Just this Christmas past, Naomi Judd, a local girl made very good indeed, went back home to Ashland, Ky. She stopped off at the white bungalow where she had been raised, then moved on to Jane’s beauty salon on 13th Street to “get a manicure, now that I have this diamond ring.” At 39, Naomi Judd had no great familiarity with gems or with manicures–this was her first–and she was barely getting accustomed to celebrity. “I heard you were making it big as a singer, and I pictured you in a gingham dress,” said a friend who was also getting a Jane’s do-up. “But,” she added, after a neatly timed pause, “no one ever told me you were any good.”

So it should be said flat-out then: Naomi Judd and her daughter Wynonna, 21, are not only good enough to be jealous of, they are good enough to kick a little life into the listless country scene. “Disk jockeys are saying the Judds saved country music,” says Naomi, in a slightly incredulous tone. It is at least true that the sweet-flowing harmonies of this mother-and-daughter act have earned them a brace of awards, including a 1985 Grammy, and sprightly record sales and airplay. They have also roped in a wide audience all the way from down-home to downtown. Elvis acolytes, Loretta Lynn fans, Mötely Crüe freaks can all join in the gently rolling communion of the Judds’ music. “People are watching us,” says Wynonna. “We’re representing family.” Adds her mother: “It’s some strange combination of two worlds. I’m just so glad to be who I am and glad of where I came from. I think that’s what makes Judd music.”

Rockin’ with the Rhythm, their newest album, is No. 11 on the country charts and shows the Judds off at their finest. With Wynonna taking lead vocals and an exemplary band featuring Don Potter on guitar, the singers work their way through ten songs of love, loss, reminiscence and resolution.
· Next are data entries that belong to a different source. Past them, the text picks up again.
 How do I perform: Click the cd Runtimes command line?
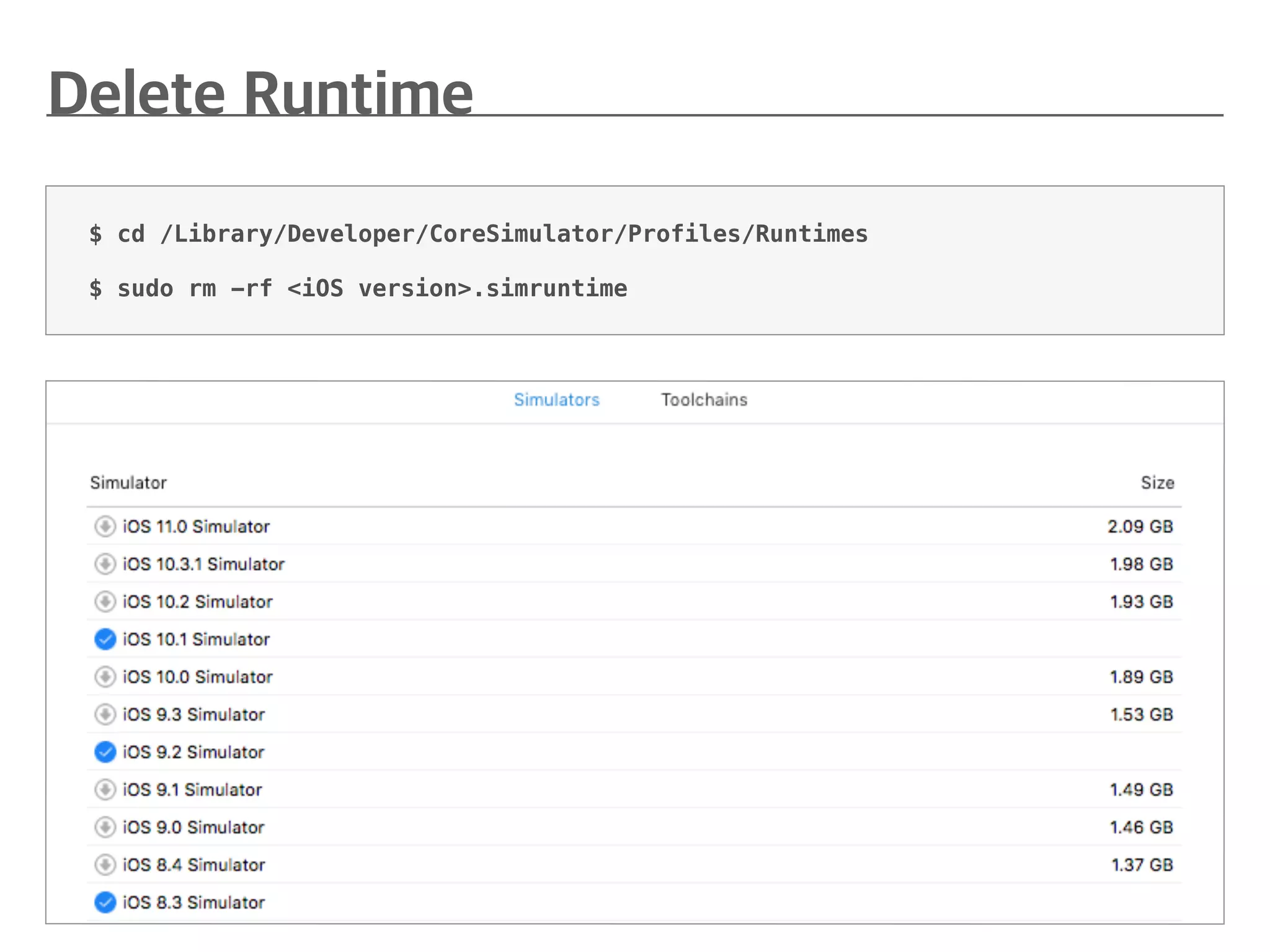(478, 234)
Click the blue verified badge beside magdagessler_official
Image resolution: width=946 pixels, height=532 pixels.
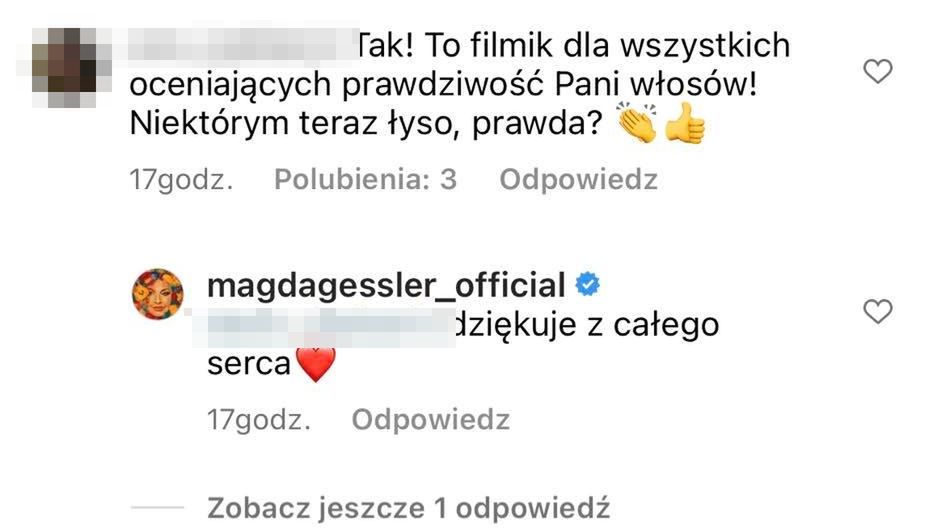click(588, 284)
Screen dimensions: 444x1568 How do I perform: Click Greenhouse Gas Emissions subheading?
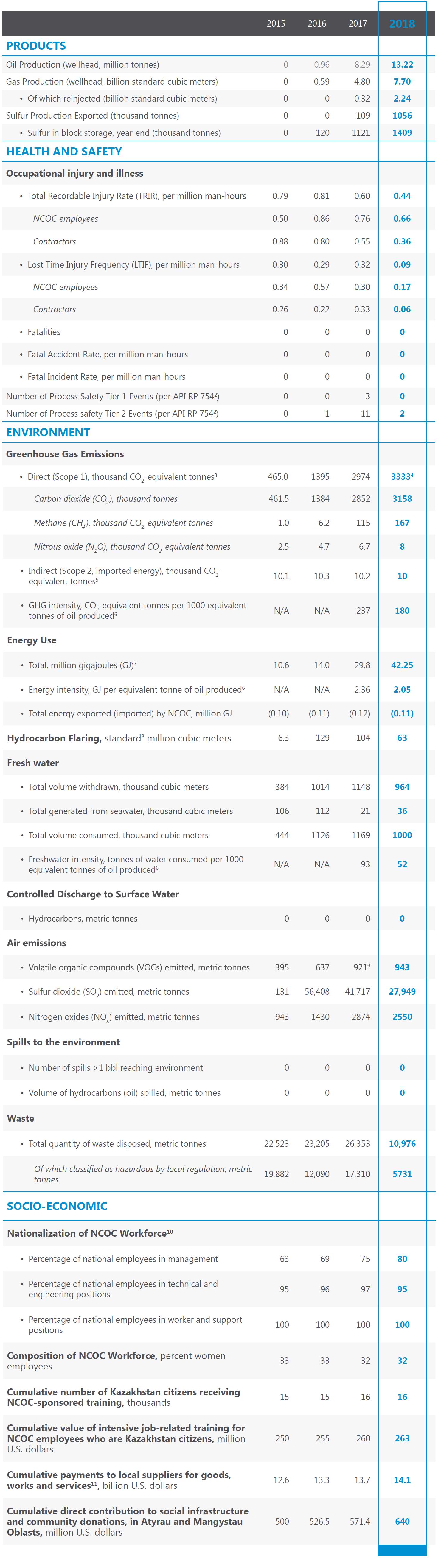pyautogui.click(x=65, y=454)
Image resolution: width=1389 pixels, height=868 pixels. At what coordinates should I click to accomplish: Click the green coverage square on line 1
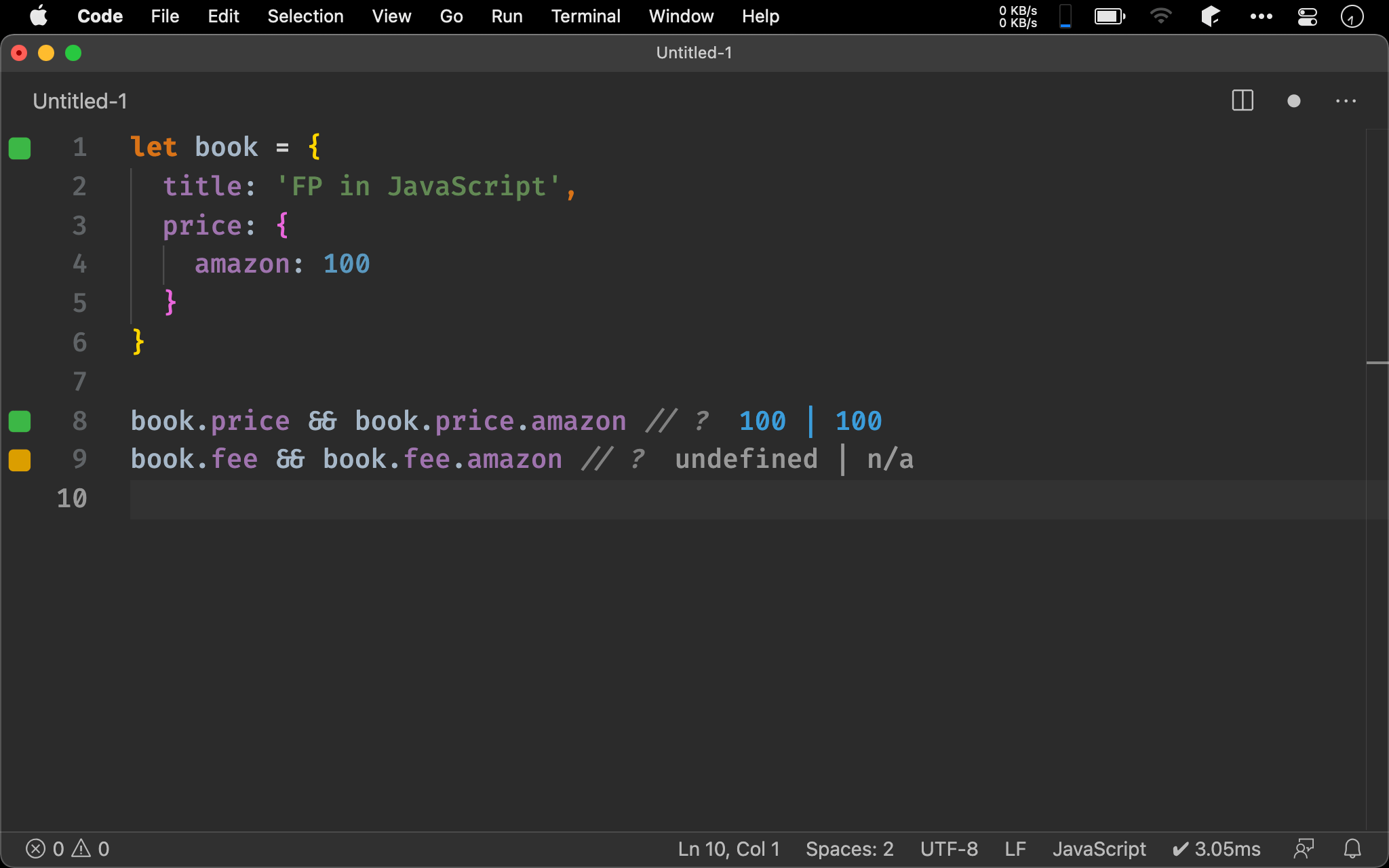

If that sounds like a predictable country combination, the record nevertheless comes alive from adept musicianship and vocals that ease around, then animate the lyrics like a spring breeze blowing a window curtain. The album gives the impression of a kind of spiritual centering the Judds draw not just from music but from the way they live. “We are two generations,” says Naomi, “and we play off each other.” She listens to and learns from Elvis, Loretta Lynn, Joni Mitchell, and the Ink Spots. Wynonna admires singers as disparate as Nat King Cole and Bonnie Raitt. The Judds will cross any musical boundaries, but as they tell it, their real strength comes from staying close to the roots.

“Growing up in Ashland gave me a sense of who I was and where I came from,” says Naomi, who married young and had Wynonna at 18. In 1968 she left Kentucky for the West Coast, where she modeled, worked as a secretary and managed a health-food store in West Hollywood, all the while proudly holding on to her lineage. “What’s your sign?” someone would ask her. The reply was simply “Baptist.” After a divorce and two prolonged stints in California, Naomi, Wynonna and Younger Daughter Ashley headed home for good. Ask Wynonna what the Judds’ music would have been like if they had stayed put in California, and she will say only, “We wouldn’t have it.”

In Kentucky, Wynonna was “forced to resort to my own creativity” and taught herself how to sing and play guitar. Her mother mostly just sang around the house. They eventually bought a $30 cassette ma chine at a K mart, and on a lark made a tape of a few songs. Remember now, a great part of the mythology of country music depends on dreams’ being fulfilled, the intercession of fate, the intersection of wish and coincidence. It happened that Naomi, who had become a registered nurse, was tending the daughter of Brent Maher, a top-rank country producer. Maher heard the K mart tapes and got the women together with Guitarist Potter; they made a more polished demo, which quickly got to RCA execs in Nashville. An audition was arranged, the Judds were signed, and their debut single hit the country Top 20. Dream on. And on.

“Are we a Judith Krantz story or what?” Naomi says, smiling. Wynonna has bought herself a new BMW, and Naomi tools around in a turquoise Cadillac purchased from Conway Twitty. Ashley, now 17, lives with her father in Ashland, where she attends high school and models. Naomi and Wynonna live only a mile or so apart on the outskirts of Nashville, from where they will launch periodic concert sorties to venues as diverse as Las Vegas and Searcy, Ark. Down at Jane’s beauty salon–and in lots of other quarters as well–everyone wants to know how mother and daughter get along in a professional relationship. These women have heard that question a few times before.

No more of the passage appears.